**TASK MATERIAL**
(begin)

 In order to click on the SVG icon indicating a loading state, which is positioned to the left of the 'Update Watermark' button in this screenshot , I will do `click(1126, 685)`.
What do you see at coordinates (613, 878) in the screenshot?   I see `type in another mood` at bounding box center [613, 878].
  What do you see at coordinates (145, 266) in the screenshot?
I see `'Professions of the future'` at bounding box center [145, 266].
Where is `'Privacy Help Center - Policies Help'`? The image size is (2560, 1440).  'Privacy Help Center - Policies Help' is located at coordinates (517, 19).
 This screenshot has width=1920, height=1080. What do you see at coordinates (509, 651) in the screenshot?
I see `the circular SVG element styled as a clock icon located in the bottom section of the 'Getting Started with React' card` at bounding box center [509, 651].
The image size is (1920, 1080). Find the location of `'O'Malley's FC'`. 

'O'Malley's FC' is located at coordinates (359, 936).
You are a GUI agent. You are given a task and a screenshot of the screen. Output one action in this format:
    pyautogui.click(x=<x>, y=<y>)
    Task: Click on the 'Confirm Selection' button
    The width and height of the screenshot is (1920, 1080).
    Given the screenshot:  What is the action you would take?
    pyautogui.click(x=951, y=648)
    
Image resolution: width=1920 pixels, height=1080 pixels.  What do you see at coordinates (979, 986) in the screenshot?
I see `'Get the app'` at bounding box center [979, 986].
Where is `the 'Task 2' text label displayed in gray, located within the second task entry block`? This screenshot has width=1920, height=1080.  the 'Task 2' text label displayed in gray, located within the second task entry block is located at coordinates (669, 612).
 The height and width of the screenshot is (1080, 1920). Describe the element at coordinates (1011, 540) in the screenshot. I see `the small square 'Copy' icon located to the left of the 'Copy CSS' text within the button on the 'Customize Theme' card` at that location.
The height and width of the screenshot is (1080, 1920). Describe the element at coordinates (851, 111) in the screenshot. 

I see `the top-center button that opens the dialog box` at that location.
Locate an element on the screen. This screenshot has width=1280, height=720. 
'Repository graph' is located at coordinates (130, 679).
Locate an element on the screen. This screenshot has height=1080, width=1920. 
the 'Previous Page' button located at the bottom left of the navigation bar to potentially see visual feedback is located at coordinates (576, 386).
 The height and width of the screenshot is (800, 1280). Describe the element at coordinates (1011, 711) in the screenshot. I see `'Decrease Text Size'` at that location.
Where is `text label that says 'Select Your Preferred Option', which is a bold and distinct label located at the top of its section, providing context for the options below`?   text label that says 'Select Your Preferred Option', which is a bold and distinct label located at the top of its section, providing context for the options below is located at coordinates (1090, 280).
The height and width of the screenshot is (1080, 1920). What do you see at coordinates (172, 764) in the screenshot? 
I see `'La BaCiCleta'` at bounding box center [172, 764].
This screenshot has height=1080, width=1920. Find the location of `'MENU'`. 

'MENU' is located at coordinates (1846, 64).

(end)

**WORK TO BE COMPLETED**
Copy the lines from the one containing "Image resolution: width=1920" through the one containing "center [979, 986].", with "Image resolution" swapped for "Screenshot size" and everything else unchanged.

**EXERCISE RESULT**
Screenshot size: width=1920 pixels, height=1080 pixels.  What do you see at coordinates (979, 986) in the screenshot?
I see `'Get the app'` at bounding box center [979, 986].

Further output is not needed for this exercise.